Excuses officielles en Irlande du Nord dans un scandale de maltraitance

Le gouvernement nord-irlandais présente vendredi des excuses publiques pour un scandale d’abus sexuels et de mauvais traitements dans des institutions pour enfants tout au long du XXe siècle, après des années de retard et en pleine crise politique. 

Ces excuses publiques seront formulées par des membres des cinq principaux partis politiques à Stormont, le siège du gouvernement local nord-irlandais à Belfast.

Achevée en 2017, une enquête menée pendant quatre ans a mis en évidence des mauvais traitements extrêmement répandus dans des institutions pour enfants, tenues par des religieux, considérés comme responsables de défaillances systémiques.
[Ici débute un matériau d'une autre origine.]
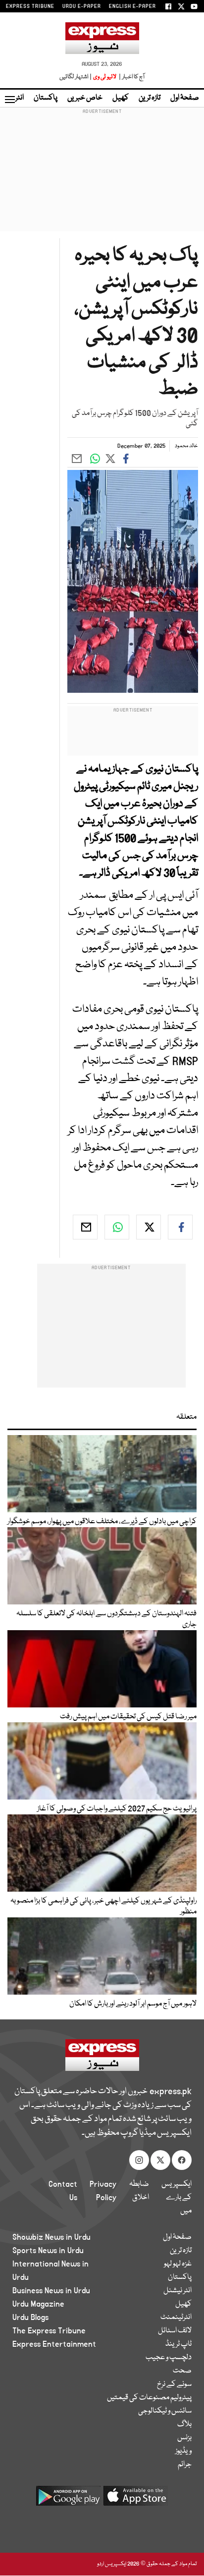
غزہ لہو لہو (178, 2264)
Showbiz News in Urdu (51, 2237)
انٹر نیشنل (177, 2291)
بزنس (184, 2438)
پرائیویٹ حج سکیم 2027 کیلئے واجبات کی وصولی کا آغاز (117, 1809)
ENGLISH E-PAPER (132, 6)
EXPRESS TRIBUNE (30, 6)
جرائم (185, 2465)
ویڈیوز (183, 2451)
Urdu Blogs (30, 2317)
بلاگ (184, 2424)
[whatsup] (116, 1227)
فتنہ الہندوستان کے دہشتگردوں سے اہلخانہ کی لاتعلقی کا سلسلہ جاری (106, 1619)
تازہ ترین (149, 98)
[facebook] (180, 1227)
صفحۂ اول (184, 98)
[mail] (85, 1227)
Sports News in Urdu (48, 2251)
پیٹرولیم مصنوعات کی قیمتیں (149, 2398)
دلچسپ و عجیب (169, 2358)
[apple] (135, 2499)
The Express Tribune (49, 2331)
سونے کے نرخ (174, 2384)
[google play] (68, 2499)
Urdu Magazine (38, 2304)
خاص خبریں (84, 98)
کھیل (120, 98)
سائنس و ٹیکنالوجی (165, 2411)
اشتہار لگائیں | (75, 77)
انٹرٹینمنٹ (176, 2317)
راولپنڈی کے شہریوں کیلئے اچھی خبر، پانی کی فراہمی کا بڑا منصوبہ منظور (103, 1906)
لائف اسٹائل (175, 2331)
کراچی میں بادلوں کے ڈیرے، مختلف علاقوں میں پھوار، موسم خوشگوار (102, 1522)
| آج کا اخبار (131, 77)
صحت (182, 2371)
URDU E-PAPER (81, 6)
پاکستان (45, 98)
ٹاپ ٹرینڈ (178, 2344)
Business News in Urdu (51, 2291)
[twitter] (148, 1227)
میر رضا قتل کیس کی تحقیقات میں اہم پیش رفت (128, 1717)
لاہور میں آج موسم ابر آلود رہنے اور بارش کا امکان (133, 2004)
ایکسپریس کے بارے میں (176, 2197)
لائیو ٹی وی (104, 77)
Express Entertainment (54, 2344)
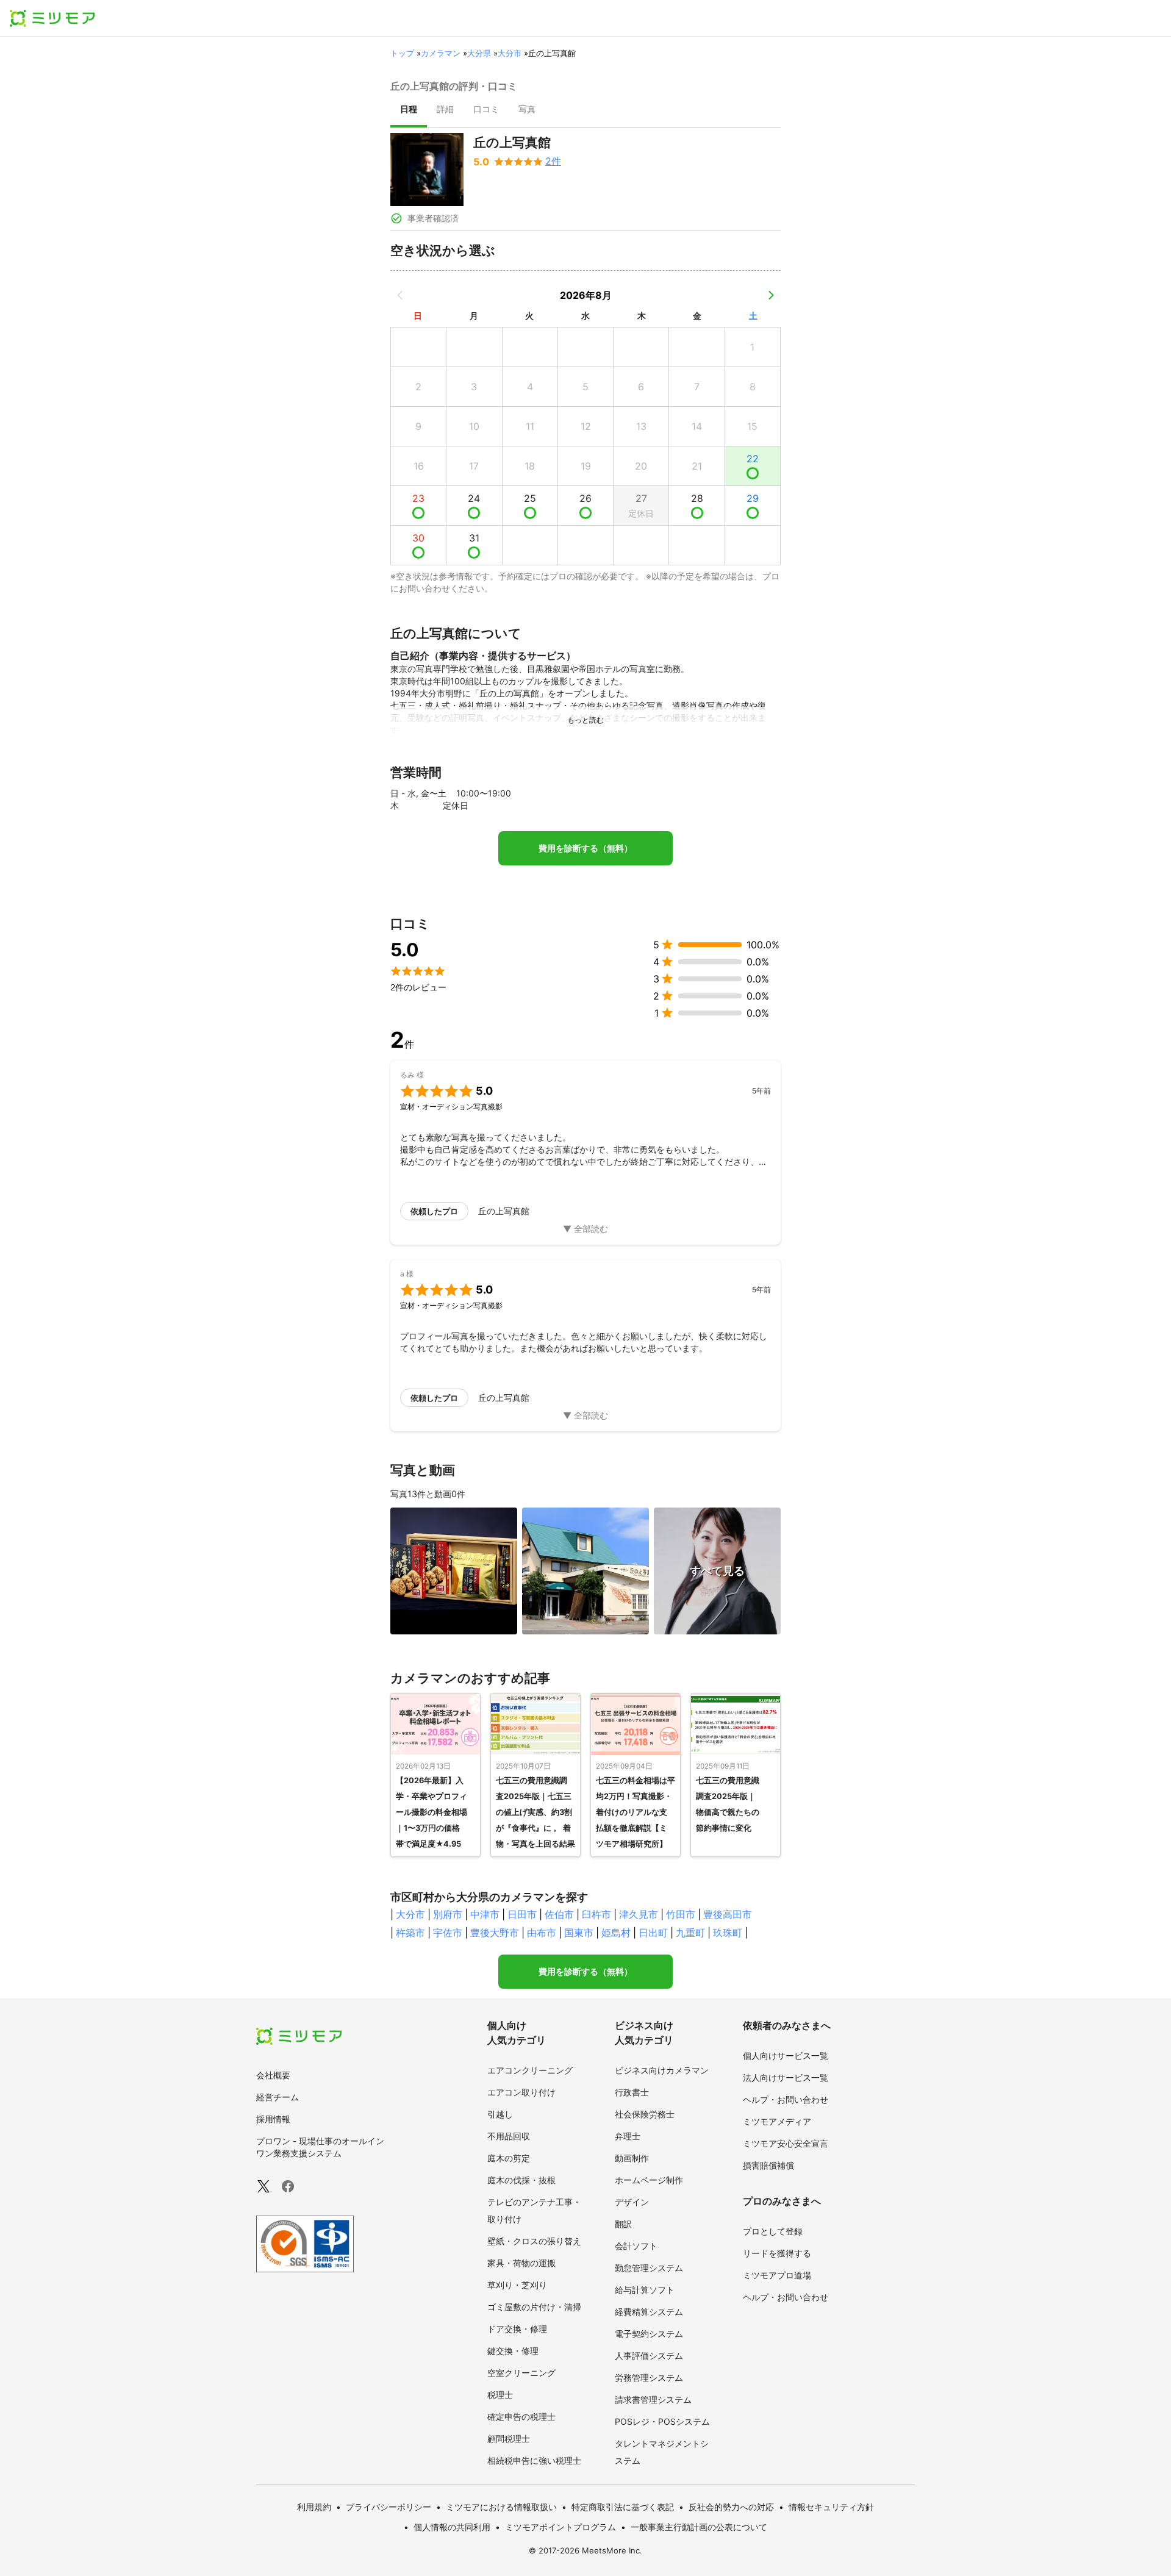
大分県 (479, 53)
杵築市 (410, 1933)
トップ (402, 53)
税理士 (500, 2394)
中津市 (485, 1914)
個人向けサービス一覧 (785, 2055)
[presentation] (408, 110)
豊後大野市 (494, 1933)
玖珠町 (727, 1933)
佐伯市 (559, 1914)
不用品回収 (508, 2136)
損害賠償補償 (768, 2165)
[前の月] (400, 295)
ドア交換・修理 (517, 2329)
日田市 (522, 1914)
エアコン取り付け (521, 2092)
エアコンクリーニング (530, 2070)
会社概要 (273, 2075)
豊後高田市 (727, 1914)
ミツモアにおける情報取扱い (501, 2507)
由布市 (541, 1933)
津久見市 (638, 1914)
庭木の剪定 (508, 2158)
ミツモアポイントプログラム (560, 2527)
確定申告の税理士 (521, 2416)
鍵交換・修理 (513, 2350)
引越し (500, 2114)
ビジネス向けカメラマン (662, 2070)
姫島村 (616, 1933)
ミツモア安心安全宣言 (785, 2143)
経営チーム (277, 2097)
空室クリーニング (521, 2372)
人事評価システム (649, 2355)
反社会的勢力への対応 (731, 2507)
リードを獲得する (777, 2253)
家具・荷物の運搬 (521, 2263)
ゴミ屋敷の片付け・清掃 (534, 2307)
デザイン (632, 2202)
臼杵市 (596, 1914)
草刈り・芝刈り (517, 2285)
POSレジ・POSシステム (662, 2421)
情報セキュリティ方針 (831, 2507)
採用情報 (273, 2119)
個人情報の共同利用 (452, 2527)
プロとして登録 (773, 2231)
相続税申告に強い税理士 (534, 2460)
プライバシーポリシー (388, 2507)
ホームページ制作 (649, 2180)
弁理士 (627, 2136)
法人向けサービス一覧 (785, 2077)
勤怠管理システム (649, 2268)
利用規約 (314, 2507)
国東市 (578, 1933)
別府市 (447, 1914)
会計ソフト (636, 2246)
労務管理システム (649, 2377)
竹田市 (680, 1914)
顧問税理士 (508, 2438)
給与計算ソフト (645, 2289)
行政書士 (632, 2092)
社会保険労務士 (645, 2114)
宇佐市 (447, 1933)
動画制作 (632, 2158)
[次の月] (771, 295)
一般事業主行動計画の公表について (699, 2527)
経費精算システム (649, 2311)
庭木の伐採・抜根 (521, 2180)
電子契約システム (649, 2333)
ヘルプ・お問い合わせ (785, 2099)
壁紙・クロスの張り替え (534, 2241)
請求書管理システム (653, 2399)
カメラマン (440, 53)
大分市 (509, 53)
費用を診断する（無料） (585, 848)
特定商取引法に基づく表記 (622, 2507)
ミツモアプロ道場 (777, 2275)
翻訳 (623, 2224)
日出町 (653, 1933)
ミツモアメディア (777, 2121)
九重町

Des excuses sont également attendues de leur part.

Parmi les recommandations du rapport final figurait l’appel à des excuses publiques à l’égard des victimes.

Une telle prise de parole était initialement attendue de la part du premier ministre nord-irlandais Paul Givan et de la vice-première ministre Michelle O’Neill, mais la démission du chef du gouvernement local début février, en raison du mécontentement autour des contrôles douaniers post-Brexit, a entrainé la chute du duo à la tête de l’exécutif local et a fait planer l’incertitude sur ce moment attendu de longue date.

Ces excuses sont devenues comme «un match de foot politique» depuis des années, a déclaré à l’AFP Margaret McGuckin, présidente de l’association SAVIA (Survivors and Victims of Institutional Abuse).

Agresseurs protégés

«Beaucoup de gens ont besoin d’entendre je suis désolé, ce n’est pas votre faute», a-t-elle expliqué, comparant l’évènement de vendredi aux excuses formulées par le premier ministre britannique David Cameron en 2010 pour le massacre du Bloody Sunday, où 12 manifestants catholiques irlandais avaient été tués par l’armée britannique en 1972 à Londonderry, deuxième ville de la province britannique.

Margaret McGuckin a elle-même subi des mauvais traitements dans l’une des quatre maisons tenues par l’ordre des Sœurs catholiques de Nazareth, visée par le plus grand nombre de plaintes pendant l’enquête.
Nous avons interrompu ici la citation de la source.